20 января 1944 года переезжаю в Белозерье, где меня размещают вместе с фельдфебелем Деравье и Дрионом в избе на севере деревни, у дороги в форме дуги, которая как бы соединяет две других – одну, идущую с подъемом на северо-восток, к Кумейкам, и другую, тоже на северо-восток, но к селу Мошны.
Ситуация теперь меняется каждый день, можно даже сказать ежечасно. Это как раз то, что называют «нестабильная ситуация»! В последующие дни меня отправляют с тремя поручениями в Городище, поскольку командный пункт дивизии с 20-го располагается там. В других случаях в села Мошны и Деренковец. В эти дни в Белозерье я только сплю, разумеется, когда мне удается время от времени выкроить для этого несколько часов, или я нахожу себе ночлег по пути – если позволяет маршрут и если на это есть время.
В таких вот условиях, 27 января, вскоре после отъезда из села Городище, я узнаю о нашем окружении![70] Если честно, то уже некоторое время я ожидал этого, хоть и не слишком много знал о вероятности такого поворота событий. Но теперь это точно свершилось, так как я только что узнал об этом на командном пункте дивизии. Несколько дней нас окружает гул сражения, доносящийся со всех сторон горизонта! Комок в горле, но тем не менее ни малейших признаков паники, никакой нервозности. Военная машина и все ее руководство продолжают функционировать так, словно ничего не случилось. На командном посту подписывают мой путевой лист, печати всегда под рукой, оборот Scheine – документов – происходит как обычно.

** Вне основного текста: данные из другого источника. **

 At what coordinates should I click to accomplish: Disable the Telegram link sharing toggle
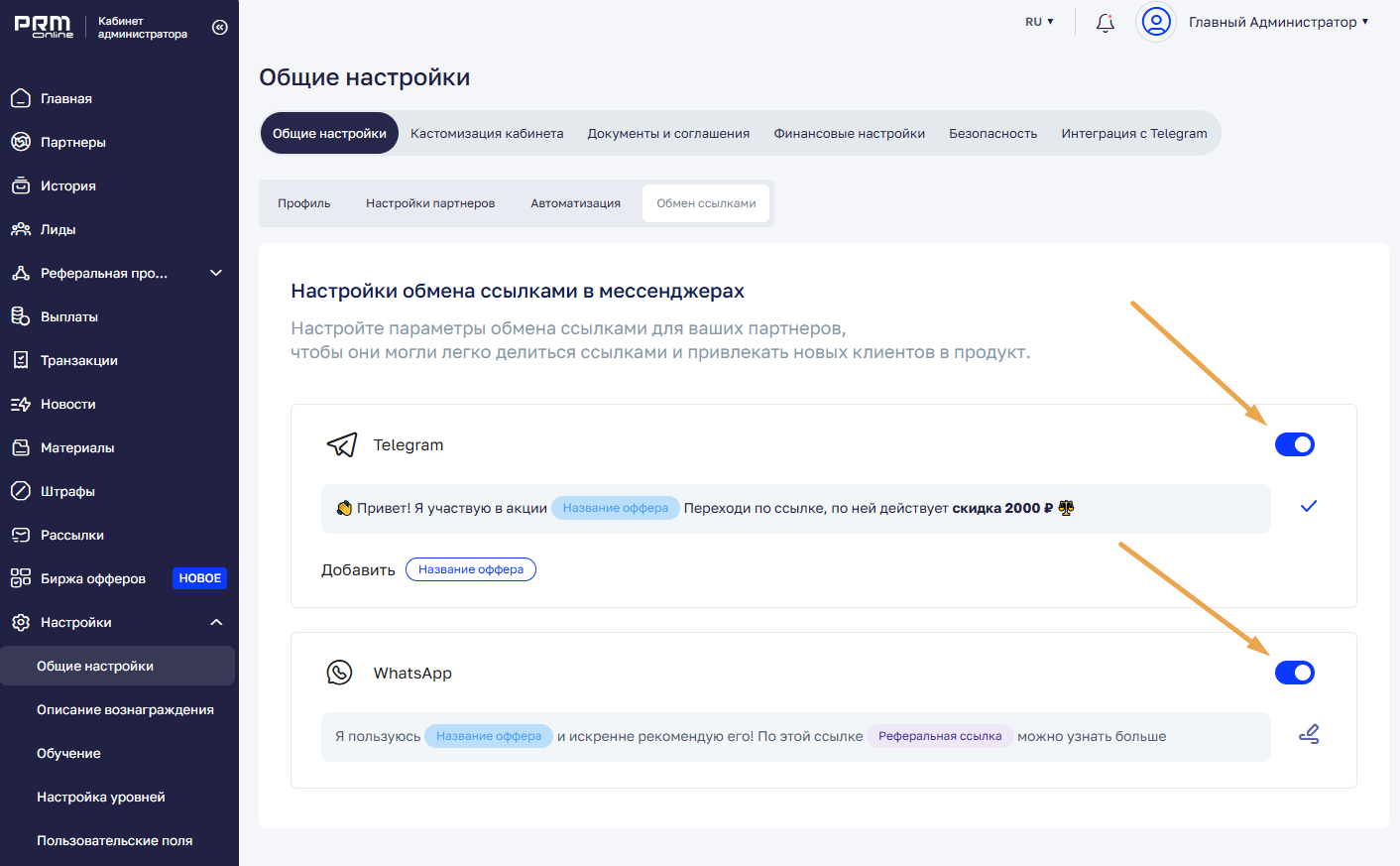[x=1294, y=444]
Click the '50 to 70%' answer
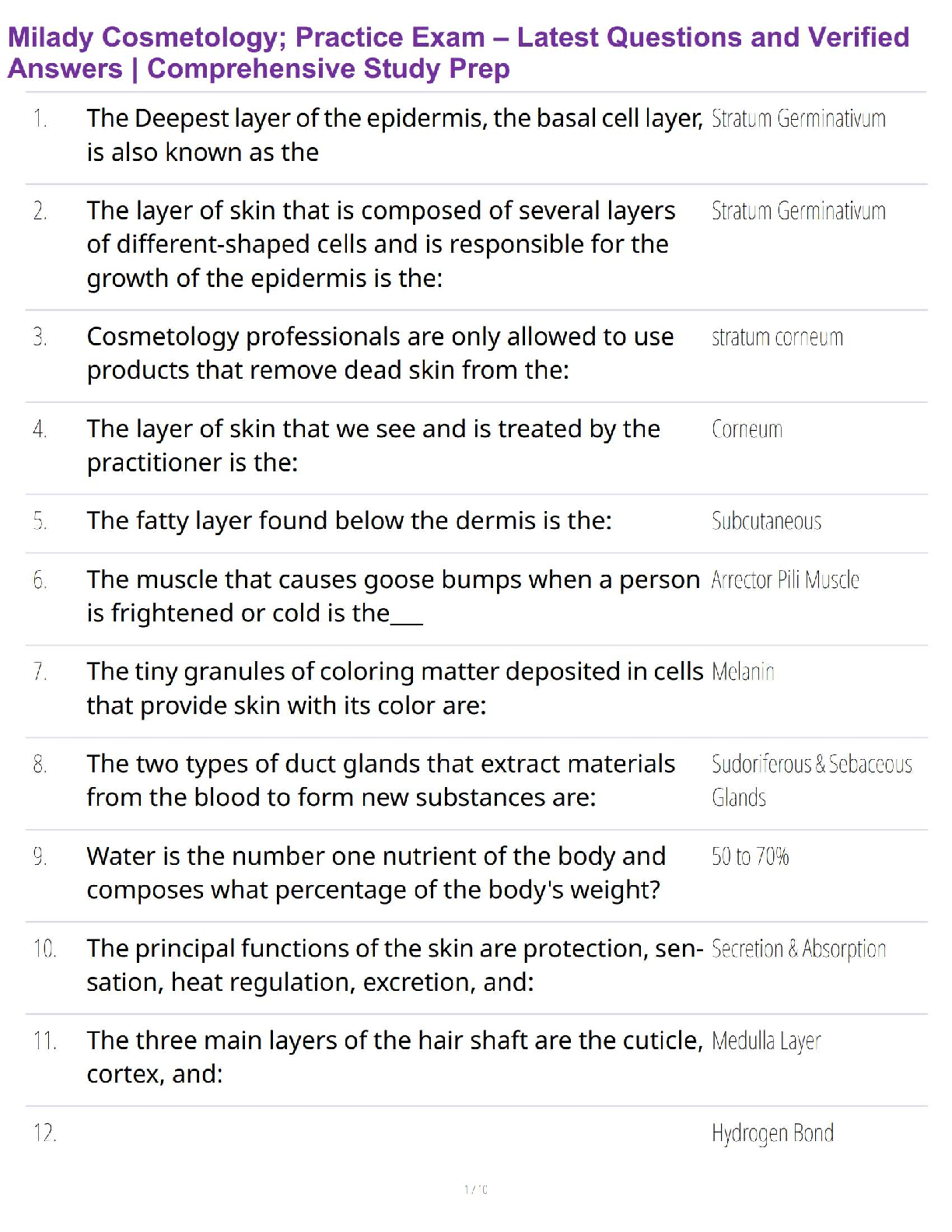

Не изменилось ничего, абсолютно ничего!
Мы в окружении! Над нами нависло зло. И это неотвратимо! Мы должны были любой ценой удерживать Днепр и свои укрепленные позиции, а русские, переняв немецкую тактику, сконцентрировали значительные силы, чтобы прорвать нашу основную линию обороны, которая на самом деле находилась в 80–100 километрах позади нас! В настоящее время несколько армейских корпусов атаковали мешок, в котором мы оказались, со всех направлений, усиливая натиск своих прорывов и пытаясь расчленить нашу оборону, чтобы потом уничтожить по отдельности.
Жуков, Конев, Малиновский, Богданов – все эти величайшие генералы Красной армии заняты нашим уничтожением. Они уже у нашего порога, и около 50 тысяч человек[71] в мешке должны быть готовы выстоять против такого натиска, даже притом, что им недостает всего, за исключением мужества!